With Halloween approaching, it’s not goblins and witches and ghosts that Democrats have to fear. It’s mere numbers – poll numbers. And for majority Democrats in Congress and President Obama, those numbers are very spooky indeed.
National Public Radio’s “Battleground Survey” out Friday finds that “Republicans have a significant edge in November in competitive US congressional districts.” The number of House districts considered to be battlegrounds has increased from about 70 in June to nearly 100 in October – the vast majority held by Democrats.
Similarly, the Rothenberg Political Report puts the number of House seats in play at 100, 91 held by Democrats and just nine by Republicans.
To the extent that midterm congressional races are seen as a test of the Obama administration, the news there for Democrats is mixed – at best.

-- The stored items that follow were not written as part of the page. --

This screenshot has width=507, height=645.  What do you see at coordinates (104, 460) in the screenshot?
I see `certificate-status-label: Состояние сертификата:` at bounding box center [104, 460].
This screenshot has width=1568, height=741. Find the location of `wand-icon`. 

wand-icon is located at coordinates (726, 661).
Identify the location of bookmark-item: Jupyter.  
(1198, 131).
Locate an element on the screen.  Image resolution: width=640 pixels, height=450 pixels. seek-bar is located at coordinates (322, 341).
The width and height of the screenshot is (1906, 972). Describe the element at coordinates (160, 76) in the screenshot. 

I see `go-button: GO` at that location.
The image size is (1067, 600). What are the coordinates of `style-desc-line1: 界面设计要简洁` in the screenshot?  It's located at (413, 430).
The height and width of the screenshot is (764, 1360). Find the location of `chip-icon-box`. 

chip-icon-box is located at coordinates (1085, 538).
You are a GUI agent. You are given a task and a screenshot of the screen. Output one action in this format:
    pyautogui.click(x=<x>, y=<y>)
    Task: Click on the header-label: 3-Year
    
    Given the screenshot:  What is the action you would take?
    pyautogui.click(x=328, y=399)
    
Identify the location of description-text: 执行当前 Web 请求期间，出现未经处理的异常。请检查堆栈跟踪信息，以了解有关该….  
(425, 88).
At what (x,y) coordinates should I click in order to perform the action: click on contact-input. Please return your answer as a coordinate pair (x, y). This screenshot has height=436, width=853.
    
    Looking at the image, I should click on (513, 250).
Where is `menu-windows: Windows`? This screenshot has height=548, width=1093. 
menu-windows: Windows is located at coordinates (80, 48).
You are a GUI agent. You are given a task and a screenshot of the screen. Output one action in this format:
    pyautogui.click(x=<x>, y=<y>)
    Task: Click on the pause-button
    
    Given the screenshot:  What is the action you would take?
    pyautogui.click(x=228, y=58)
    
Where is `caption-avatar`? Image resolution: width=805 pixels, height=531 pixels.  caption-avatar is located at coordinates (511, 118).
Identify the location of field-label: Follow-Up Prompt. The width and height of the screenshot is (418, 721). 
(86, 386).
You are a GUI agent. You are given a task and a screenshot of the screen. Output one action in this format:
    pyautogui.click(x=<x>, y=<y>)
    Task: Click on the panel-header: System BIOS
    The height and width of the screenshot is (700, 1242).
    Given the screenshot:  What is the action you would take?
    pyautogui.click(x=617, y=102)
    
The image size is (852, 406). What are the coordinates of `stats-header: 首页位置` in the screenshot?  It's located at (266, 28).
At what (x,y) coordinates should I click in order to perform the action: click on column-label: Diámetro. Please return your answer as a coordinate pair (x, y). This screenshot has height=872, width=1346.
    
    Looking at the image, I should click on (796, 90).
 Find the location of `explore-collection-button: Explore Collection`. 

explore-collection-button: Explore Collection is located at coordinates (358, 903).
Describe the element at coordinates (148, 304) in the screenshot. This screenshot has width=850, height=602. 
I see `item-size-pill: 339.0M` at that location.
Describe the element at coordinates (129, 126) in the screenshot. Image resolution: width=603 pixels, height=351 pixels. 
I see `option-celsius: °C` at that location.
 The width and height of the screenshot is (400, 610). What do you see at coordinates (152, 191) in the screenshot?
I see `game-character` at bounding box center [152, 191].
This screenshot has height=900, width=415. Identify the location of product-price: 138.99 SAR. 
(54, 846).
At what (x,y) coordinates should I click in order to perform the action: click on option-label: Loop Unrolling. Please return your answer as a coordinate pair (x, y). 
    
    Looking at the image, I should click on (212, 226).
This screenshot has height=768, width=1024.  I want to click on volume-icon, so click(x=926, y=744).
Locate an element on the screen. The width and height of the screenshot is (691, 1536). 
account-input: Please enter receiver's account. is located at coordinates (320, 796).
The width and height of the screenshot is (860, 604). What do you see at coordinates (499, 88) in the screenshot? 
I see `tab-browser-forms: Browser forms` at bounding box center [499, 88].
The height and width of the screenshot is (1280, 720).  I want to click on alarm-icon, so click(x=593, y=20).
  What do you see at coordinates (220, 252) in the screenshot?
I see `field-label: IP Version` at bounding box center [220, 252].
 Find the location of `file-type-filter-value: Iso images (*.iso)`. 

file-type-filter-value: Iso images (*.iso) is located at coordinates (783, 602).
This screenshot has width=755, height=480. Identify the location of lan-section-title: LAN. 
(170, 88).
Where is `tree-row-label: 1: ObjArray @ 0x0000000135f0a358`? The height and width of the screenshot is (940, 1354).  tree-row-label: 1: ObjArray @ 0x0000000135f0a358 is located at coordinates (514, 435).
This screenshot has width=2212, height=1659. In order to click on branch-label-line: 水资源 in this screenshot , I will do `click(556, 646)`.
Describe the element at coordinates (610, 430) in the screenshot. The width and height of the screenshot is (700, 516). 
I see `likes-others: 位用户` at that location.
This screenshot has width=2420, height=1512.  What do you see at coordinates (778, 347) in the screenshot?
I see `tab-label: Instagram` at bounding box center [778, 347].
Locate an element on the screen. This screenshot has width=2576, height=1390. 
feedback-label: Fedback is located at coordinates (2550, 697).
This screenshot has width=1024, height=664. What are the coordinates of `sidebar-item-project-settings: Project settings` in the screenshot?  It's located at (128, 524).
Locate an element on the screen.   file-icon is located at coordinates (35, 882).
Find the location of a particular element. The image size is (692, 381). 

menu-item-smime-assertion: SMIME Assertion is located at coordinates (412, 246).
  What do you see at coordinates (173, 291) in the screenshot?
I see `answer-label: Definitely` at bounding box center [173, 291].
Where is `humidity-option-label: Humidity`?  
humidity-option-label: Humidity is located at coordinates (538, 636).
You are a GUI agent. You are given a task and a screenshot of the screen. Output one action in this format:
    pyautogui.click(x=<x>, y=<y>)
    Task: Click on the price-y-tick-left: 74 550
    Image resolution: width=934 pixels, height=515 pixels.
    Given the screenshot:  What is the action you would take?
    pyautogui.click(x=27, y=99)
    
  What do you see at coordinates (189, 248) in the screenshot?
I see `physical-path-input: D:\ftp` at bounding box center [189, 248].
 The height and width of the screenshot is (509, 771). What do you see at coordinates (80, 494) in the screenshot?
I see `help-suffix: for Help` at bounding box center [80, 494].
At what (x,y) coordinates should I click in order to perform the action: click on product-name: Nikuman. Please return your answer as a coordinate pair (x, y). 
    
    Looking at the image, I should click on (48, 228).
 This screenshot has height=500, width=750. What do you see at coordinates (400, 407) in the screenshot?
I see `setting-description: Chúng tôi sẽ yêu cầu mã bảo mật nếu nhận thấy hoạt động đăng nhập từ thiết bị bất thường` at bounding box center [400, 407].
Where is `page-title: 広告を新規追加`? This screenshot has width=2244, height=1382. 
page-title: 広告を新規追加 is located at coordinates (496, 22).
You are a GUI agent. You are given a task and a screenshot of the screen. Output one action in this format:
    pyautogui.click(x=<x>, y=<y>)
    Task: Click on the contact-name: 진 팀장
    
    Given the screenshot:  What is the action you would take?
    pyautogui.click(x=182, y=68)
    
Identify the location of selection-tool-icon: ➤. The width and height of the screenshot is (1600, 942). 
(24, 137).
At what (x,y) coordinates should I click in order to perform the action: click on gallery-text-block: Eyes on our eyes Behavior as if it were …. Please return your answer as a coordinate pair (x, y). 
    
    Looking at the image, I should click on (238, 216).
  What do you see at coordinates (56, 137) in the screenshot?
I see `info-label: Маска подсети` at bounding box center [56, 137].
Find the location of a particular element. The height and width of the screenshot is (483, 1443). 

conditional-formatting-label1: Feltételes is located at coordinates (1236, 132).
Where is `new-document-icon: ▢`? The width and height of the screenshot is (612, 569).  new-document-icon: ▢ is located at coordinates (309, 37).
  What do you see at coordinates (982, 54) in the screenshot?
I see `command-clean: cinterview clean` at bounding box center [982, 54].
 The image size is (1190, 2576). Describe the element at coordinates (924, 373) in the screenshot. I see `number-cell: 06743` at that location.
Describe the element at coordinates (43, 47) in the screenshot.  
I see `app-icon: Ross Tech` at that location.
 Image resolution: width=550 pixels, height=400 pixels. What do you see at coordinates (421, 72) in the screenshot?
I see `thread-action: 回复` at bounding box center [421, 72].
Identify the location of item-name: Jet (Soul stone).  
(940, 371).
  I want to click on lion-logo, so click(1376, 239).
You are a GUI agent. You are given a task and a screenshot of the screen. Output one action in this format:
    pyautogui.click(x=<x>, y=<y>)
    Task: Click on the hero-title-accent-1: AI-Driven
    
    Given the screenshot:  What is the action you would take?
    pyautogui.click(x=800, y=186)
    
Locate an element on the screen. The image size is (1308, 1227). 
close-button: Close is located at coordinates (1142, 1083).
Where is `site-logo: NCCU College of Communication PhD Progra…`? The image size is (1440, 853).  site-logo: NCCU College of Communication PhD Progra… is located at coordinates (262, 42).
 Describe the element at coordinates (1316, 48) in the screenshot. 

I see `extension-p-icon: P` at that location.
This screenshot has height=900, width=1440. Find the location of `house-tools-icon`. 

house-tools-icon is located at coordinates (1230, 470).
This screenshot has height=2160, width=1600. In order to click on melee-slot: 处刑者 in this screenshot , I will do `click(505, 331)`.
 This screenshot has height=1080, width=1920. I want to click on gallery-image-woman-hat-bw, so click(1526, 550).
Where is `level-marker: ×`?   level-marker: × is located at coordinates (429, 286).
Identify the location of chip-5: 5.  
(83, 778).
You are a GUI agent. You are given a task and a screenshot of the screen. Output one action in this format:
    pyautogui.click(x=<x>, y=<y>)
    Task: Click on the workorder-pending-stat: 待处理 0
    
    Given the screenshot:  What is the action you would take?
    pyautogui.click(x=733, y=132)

President Obama’s job approval ratings have averaged 26 points higher than Congress’s approval ratings, according to Gallup. That’s better than 4 out of the last 5 presidents. (George H.W. Bush is the exception.)
“Just half of them say they definitely will show up Nov. 2,” reports the AP. Which is why Obama and first lady Michelle Obama (whose approval ratings are higher than her husband’s) are blitzing the country at get-out-the-vote campaign rallies and fund raisers.
It’s not just the numbers, it’s who pollsters now are focusing on that may be giving Democrats the creeps.
In his latest online column, independent political prognosticator Charlie Cook notes that most media polling organizations have switched from “registered voters” to “likely voters” in who they survey, “revealing more than in earlier polls … just how bad the terrain is for Democrats.”
“Keeping in mind that Democrats now hold 59 percent of all House seats, the Republicans' lead among likely voters in the CNN/Opinion Research Corp. poll is 52-45 percent; CBS News has it at 45-37 percent, while the ABC News/Washington Post poll has it at 49-43 percent,” he writes. “If those margins hold in the eventual popular vote total, it would translate into considerably more than the 218 seats Republicans need for the barest majority.”
That is, it’s increasingly likely that Republicans will gain more than the 39 House seats they need to take control there.
What can Democrats do about this?
“At this point, Democratic campaign officials are faced with performing the painful triage process that their GOP counterparts had to engage in two and four years ago – cutting their losses on incumbents who look unlikely to be saved and shifting resources to those whose campaigns seem salvageable,” Cook writes. “It's never pretty, but to avoid doing so means spreading resources too thinly to have an impact.”
Oh, and there’s another set of political numbers that’s frightening to Democrats. These come with a $ in front of them.
According to the most recent quarterly report of campaign funds, at least 40 Democratic incumbents took in less money than their Republican challengers.
“In a particularly worrying sign for Democratic campaign officials, the list of incumbents who fell behind in raising funds includes members who were long thought to be safer,” reports Alex Isenstadt at Politico.com.
That included powerful House committee chairmen Nick Rahall of West Virginia and Ike Skelton of Missouri, as well as Speaker Nancy Pelosi of California (whose opponent, John Dennis, outraised Pelosi by more than 3-to-1).
Charlie Cook’s advice to Democrats?
Don’t try to woo independent voters but stick to rousing partisan Democrats with the kind of “red meat messaging” that propels them to the polls.
“Focusing primarily on the base is simpler,” he writes. “It's not a winning strategy; indeed, some would call it defeatist. Instead, it is one Democrats hope will keep losses down to ‘really bad’ but maybe below the ‘catastrophic’ level. Maybe.”